I want some additional clarity on these two milestone payments and their structure and will update subscribers once I get this information. I have also asked for clarity on the potential conditions whereby this agreement would be terminated outside of the customary reasons, such as non-approval by Lev shareholders. The transaction is anticipated to close in the fourth quarter of 2008.

As for the timing of the FDA decisions or process, no updates or changes have been made. FDA approval for Cinryze for prophylaxis use is anticipated to be ruled on by October 14 (which is the PDUFA date), but as I have mentioned in earlier posts to subscribers, there is a good chance the FDA will make their decision earlier.

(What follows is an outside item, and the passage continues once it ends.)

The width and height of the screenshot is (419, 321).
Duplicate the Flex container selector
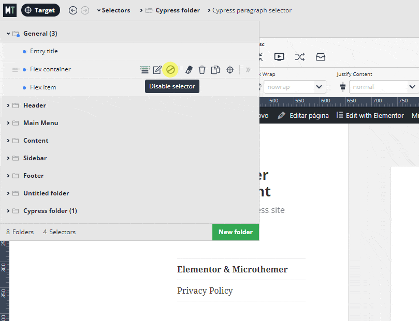[215, 69]
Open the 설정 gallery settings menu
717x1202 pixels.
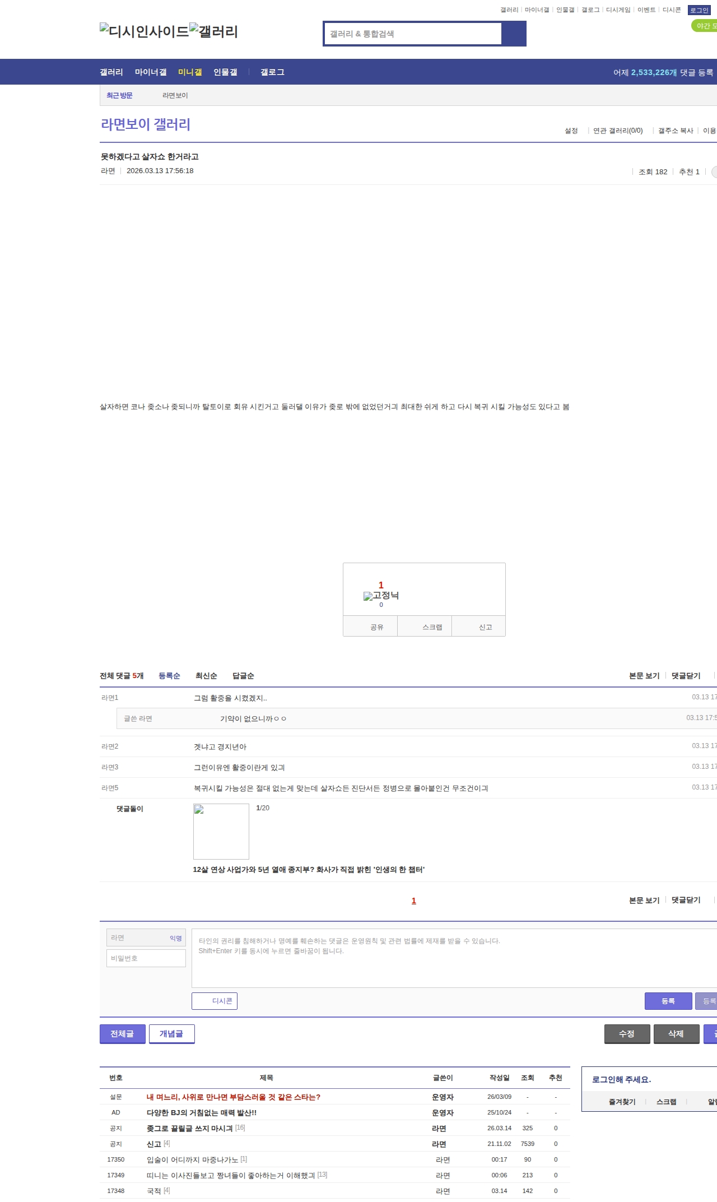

As for the acute treatment, the PDUFA date is also on October 14, and it is my expectation that the FDA is unlikely to act earlier than this date, although it is always possible. As of the closing price on July 15, Lev is trading at $2.39 per share which is still a fairly healthy 13% discount to the $2.75 upfront consideration and a much larger discount if one were to include the potential contingent payments. It is very likely that Lev will be granted approval from the FDA for the prophylactic treatment of HAE and an acute approval also has significant potential. I will be following up with a more in-depth report, including my opinion of the transaction to subscribers once I have more information on some of the nuances of the deal.

Comments

[JoseMcintryre]

What's to clarify about the milestone payments? They were detailed in the press release and straight forward.

[Dan Weiss]

My focus is on the reasons behind why the merger could be terminated.

[kahona]

This acqusition seems to be done the wrong way. That is, wouldn't you expect the drug license be granted before shopping the company and a takeover deal is announced to maximize shareholder equity?

[Dan Weiss]

I completely agree kahona. I am not sure what the motivation was to get this deal done earlier especially with the very high likelihood of approval on the prophylaxis side. If for some reason Lev is not able to get prophylaxis approval then Viropharma can and likely will exit the deal thus there seems to be little advantage to having this deal done now as they likely (in my opinion) could have received more for the company later. That being said, what is done is done so shareholders will need to live with these terms although Lev shareholders can reject the deal once it comes up to a vote (although this will be a tough hill to conquer).

I have been in contact multiple times with Lev over the past several months and everything sounds as if they will get approval for prophylaxis considering the unanimous Advisory Panel recommendation, constant dialogue with the FDA and strong clinical study results. It is also very possible that Lev gets an approval earlier than the PDUFA date for prophylaxis.